» **WORK INSTRUCTIONS**
a – Decide whether each statement below agrees with the passage on cap rates. Answer yes or no for each, and quote the deciding words of the passage. (i) Cap rate expansion happens when yields are growing. (ii) Interest rates and cap rates are among the least correlated metrics in commercial real estate. (iii) Office buildings in Tampa Bay currently trade at cap rates closer to 3 or 4 percent.
b – Write what comes next in the passage on cap rates, picking up after its final sentence.

What is the opposite of cap rate compression?
The opposite of cap rate compression is cap rate expansion, or cap rate “growth”. Cap rate expansion occurs when multiples are shrinking and yields are growing.
Cap rate expansion can occur for several reasons.
For example, there may be a perception in the market that an asset class has become ‘”riskier” for whatever reason. A good example of this is what happened to hospitality assets during the height of COVID. Given widespread travel restrictions, many hotel properties traded at higher cap rates given the unknowns associated with the future of the industry. Cap rate growth often occurs whenever there is a loss of faith in a particular market or asset type.
Cap rate expansion can also occur in a credit constrained environment. As interest rates rise, it becomes more expensive to finance commercial real estate. An uptick in financing costs can influence what someone is willing to pay for an asset and therefore, can adversely impact cap rates. In fact, interest rates and cap rates are two of the most closely correlated metrics in the commercial real estate industry.
Cap rate expansion can also happen at the building-level. For example, two office buildings located in the same market might trade for two significantly different cap rates. This is often a result of the physical building condition, operational performance and/or tenant profile.
What is a good cap rate?
Defining a “good” cap rate is largely dependent upon the market and property type.
For example, a fully stabilized multifamily apartment building located in a core, growing market like Tampa Bay, Florida may trade at a cap rate as low as 3 or 4 percent. That represents a significant delta between the cap rates office buildings trade for in the same market, which are currently closer to 5 or 6 percent. The cap rate differential between residential and office buildings in the same market shows that asset type has a major bearing on how investors look at any particular investment. It signals that investors are more bullish on the long-term success of multifamily projects in these markets than office projects in the same area for any variety of reasons.

» **EXTRACTED DATA**
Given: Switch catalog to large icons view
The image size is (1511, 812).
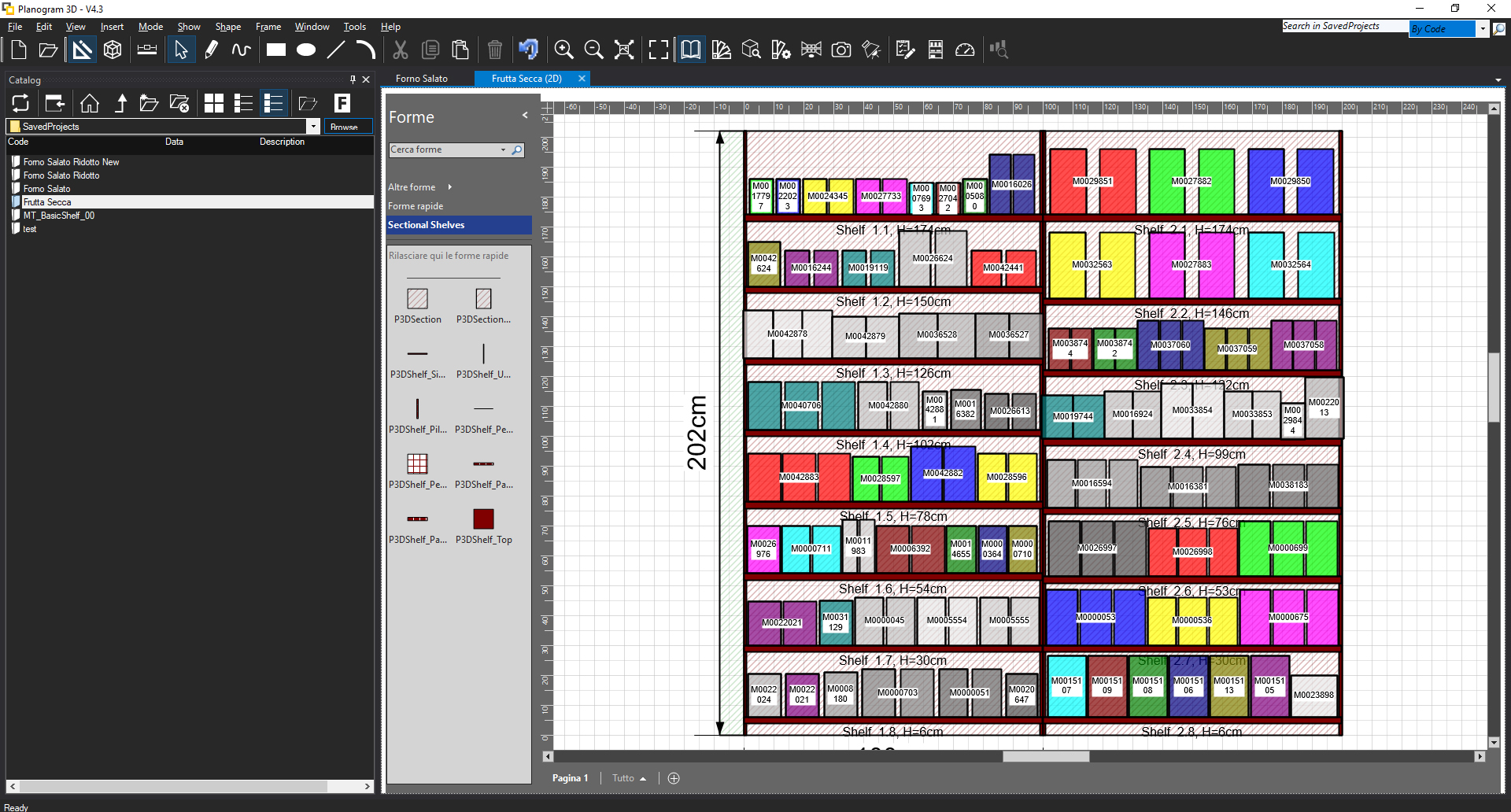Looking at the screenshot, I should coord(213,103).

...

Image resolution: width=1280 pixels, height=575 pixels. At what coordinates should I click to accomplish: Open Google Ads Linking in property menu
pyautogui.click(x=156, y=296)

» **RESULTS FOR EACH TASK**
a –
(i) Yes: "Cap rate expansion occurs when multiples are shrinking and yields are growing."
(ii) No: "interest rates and cap rates are two of the most closely correlated metrics in the commercial real estate industry."
(iii) No: "which are currently closer to 5 or 6 percent."

b –
Geography also influences what should be considered a “good” cap rate. For example, pre-Covid, it was common for office buildings in Manhattan to trade for 4 percent cap rates. In Florida, the top office buildings were trading for 6 or 7 percent cap rates. At the time, Manhattan office buildings were seen as “safer” investments than those in other urban areas.
There are many other factors that can influence cap rates, including the tenant profile. An office building leased to a highly-rated tenant on a long-term lease will generally trade for a lower cap rate than a building leased to tenants with a weaker credit profile.
Conclusion
There is a lot for investors to consider when using cap rates to evaluate a property. Specifically, they should be looking into what is driving the property’s cap rate, whether there is room to increase yields based on what they know about the property’s condition, and how shifting market dynamics will influence cap rates in both the short- and long-term.
Moreover, an investor will want to consider their own risk tolerance. Purchasing a property at a lower cap rate might be a better option for a risk-adverse investor compared to one being sold at a higher cap rate in but need of more extensive physical or operational improvements prior to stabilization.
For several years now, cap rates have been on the decline. However, with talk of interest rates rising, there is reason for investors to expect cap rate compression to slow – if not reverse itself – in the months and years to come. Cap rate compression is something that Appelman Properties’ watches closely, as should anyone considering a commercial real estate investment.